Odie, as the lander became affectionately known to employees of Intuitive Machines, landed in the rocky and crater-rich lunar surface near the moon’s south pole that Nasa is targeting for its next crewed landing mission, Artemis III, planned for late 2026.

There were fears its payload, a suite of Nasa equipment designed to gather data about the lunar environment, including analyzing potential sources of water that would help sustain a future moonbase, had been compromised by the flawed landing.

But Altemus said the data received proved it had been “a very successful mission to this point”.

He said: “What we’ve done in the process of this mission is we’ve fundamentally changed the economics of landing on the moon.

“We’ve kicked open the door for a robust thriving cislunar economy in the future. It’s really a point in history that we should celebrate, as we move forward to subsequent missions around the moon.”
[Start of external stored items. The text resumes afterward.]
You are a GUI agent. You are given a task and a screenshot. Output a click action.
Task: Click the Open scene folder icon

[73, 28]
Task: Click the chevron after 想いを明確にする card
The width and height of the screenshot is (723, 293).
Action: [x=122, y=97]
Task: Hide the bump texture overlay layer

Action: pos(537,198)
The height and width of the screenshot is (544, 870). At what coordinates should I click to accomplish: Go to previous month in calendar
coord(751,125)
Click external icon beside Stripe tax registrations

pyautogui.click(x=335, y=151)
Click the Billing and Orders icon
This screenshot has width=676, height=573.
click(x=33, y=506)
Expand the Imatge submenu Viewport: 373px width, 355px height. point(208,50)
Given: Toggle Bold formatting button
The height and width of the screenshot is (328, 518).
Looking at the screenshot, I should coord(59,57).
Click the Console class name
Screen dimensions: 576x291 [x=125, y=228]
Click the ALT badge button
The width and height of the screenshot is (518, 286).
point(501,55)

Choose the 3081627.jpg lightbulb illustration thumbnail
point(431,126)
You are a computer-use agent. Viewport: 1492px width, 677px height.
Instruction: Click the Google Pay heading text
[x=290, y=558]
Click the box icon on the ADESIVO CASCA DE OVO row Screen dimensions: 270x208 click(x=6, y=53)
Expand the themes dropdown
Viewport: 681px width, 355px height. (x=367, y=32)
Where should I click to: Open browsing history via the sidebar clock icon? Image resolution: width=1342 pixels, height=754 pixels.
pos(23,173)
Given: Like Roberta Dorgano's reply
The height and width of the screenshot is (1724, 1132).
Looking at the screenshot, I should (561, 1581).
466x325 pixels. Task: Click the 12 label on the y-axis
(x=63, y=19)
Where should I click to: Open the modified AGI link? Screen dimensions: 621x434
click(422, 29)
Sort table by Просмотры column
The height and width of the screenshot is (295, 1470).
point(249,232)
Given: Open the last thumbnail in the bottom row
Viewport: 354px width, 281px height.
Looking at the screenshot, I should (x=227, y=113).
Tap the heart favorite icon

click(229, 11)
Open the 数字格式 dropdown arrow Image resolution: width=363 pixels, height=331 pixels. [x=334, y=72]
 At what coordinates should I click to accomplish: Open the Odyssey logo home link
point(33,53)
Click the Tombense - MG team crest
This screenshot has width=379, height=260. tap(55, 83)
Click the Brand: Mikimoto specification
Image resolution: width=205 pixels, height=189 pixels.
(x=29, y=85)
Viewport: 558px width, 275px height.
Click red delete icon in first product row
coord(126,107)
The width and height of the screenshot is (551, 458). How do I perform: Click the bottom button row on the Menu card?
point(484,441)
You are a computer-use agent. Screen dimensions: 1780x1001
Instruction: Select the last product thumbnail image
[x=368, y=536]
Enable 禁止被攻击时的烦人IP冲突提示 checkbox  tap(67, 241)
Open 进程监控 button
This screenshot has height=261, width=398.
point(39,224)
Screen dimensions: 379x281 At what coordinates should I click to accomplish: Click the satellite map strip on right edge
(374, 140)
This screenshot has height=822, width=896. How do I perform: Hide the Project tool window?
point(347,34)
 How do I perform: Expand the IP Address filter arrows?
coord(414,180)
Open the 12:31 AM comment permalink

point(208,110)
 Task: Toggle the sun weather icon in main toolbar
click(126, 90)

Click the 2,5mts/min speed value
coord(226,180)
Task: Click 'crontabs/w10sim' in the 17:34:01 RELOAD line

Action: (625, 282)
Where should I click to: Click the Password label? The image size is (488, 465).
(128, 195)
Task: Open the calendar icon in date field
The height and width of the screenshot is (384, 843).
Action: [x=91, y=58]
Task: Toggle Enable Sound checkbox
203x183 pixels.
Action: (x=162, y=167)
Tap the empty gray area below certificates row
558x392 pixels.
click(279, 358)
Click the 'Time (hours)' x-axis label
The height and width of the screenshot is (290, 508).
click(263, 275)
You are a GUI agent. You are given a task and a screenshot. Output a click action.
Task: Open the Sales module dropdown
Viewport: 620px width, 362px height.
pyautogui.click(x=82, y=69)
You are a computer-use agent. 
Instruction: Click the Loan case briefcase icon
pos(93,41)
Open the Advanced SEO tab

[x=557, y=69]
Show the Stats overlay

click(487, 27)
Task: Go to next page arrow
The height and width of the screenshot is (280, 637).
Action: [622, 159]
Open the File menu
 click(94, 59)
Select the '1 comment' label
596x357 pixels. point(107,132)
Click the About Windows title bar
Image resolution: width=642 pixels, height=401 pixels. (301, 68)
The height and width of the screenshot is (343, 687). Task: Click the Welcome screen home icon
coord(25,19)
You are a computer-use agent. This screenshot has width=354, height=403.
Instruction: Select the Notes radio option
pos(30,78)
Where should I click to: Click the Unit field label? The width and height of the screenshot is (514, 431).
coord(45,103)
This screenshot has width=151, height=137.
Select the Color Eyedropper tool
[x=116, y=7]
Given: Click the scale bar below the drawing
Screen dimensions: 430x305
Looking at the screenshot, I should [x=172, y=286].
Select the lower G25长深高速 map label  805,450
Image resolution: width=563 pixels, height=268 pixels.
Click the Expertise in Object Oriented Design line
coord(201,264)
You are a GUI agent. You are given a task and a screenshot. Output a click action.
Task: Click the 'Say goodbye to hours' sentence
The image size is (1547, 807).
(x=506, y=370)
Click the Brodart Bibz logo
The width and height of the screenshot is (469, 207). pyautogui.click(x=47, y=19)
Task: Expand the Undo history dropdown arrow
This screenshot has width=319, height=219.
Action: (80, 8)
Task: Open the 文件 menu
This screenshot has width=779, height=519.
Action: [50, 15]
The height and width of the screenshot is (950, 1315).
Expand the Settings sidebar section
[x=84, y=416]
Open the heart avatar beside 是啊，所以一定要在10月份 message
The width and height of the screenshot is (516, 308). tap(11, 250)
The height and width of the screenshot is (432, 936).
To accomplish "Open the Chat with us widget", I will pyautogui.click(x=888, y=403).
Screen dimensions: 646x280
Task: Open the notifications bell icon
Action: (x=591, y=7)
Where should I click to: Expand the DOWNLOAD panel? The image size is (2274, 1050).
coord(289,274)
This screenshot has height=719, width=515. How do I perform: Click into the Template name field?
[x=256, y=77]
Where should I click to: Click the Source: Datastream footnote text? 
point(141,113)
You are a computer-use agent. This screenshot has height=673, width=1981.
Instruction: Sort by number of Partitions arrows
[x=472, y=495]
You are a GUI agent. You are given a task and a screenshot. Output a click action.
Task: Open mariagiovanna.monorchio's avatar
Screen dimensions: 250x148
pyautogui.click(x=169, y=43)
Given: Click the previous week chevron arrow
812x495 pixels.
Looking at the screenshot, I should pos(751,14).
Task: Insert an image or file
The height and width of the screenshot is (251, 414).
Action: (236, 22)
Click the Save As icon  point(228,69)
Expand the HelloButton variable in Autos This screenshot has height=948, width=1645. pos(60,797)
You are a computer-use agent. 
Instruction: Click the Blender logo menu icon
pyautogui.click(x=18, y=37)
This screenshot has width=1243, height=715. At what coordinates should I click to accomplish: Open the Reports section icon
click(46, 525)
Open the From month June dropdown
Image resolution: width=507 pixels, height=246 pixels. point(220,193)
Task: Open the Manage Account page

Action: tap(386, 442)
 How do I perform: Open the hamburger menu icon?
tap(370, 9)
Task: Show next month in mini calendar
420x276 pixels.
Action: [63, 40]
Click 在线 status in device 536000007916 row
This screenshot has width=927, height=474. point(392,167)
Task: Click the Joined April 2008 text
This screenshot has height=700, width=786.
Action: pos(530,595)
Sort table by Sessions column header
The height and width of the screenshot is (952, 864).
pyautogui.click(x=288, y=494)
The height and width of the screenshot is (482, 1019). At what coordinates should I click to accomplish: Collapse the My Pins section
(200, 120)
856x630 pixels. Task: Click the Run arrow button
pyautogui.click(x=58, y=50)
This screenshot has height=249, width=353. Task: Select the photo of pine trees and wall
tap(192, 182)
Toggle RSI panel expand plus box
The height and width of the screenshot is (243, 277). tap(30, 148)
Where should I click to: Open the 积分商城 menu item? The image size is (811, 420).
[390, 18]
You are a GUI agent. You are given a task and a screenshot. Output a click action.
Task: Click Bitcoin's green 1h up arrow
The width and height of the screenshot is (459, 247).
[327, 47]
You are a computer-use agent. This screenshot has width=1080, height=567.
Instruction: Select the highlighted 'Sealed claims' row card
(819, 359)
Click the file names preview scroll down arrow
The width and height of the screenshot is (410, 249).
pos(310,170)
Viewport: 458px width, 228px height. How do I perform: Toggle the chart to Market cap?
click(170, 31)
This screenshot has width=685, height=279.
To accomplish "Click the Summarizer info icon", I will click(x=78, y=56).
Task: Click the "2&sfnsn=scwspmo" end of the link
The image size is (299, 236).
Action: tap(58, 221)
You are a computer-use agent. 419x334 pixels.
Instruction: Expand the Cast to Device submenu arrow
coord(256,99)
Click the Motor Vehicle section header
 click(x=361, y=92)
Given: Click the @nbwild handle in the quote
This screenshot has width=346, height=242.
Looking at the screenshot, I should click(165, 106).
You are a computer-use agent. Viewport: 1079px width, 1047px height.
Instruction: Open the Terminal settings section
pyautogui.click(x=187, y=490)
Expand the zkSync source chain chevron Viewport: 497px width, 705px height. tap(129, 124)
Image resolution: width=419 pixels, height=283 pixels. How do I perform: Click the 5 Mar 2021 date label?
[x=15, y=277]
The IM-1 mission was conducted as part of Nasa’s commercial lunar payload services (CLPS) program, in which the agency pays “seed money” to private companies to develop hardware and software that can be used for Artemis missions.

Nasa paid $118m to get it off the ground, with Intuitive Machines funding a further $130m ahead of its 15 February launch from Florida’s Kennedy space center on a Falcon 9 rocket from Elon Musk’s SpaceX company.

At a separate press conference at Cape Canaveral on Wednesday, two days before SpaceX Crew 8 astronauts are scheduled to fly to the international space station aboard another Falcon rocket, the Nasa administrator, Bill Nelson, hailed the CLPS program.

“We leverage the few little nickels that we have by getting the commercial industry to foot some of the bill. They’re producing a lunar economy as they continue to grow and experiment and invent,” he said.

“A good example of how we are sharing the cost of the entire exploration program as we go back to the moon, not only with commercial partners, and that’s certainly true in the Artemis program, but with international partners.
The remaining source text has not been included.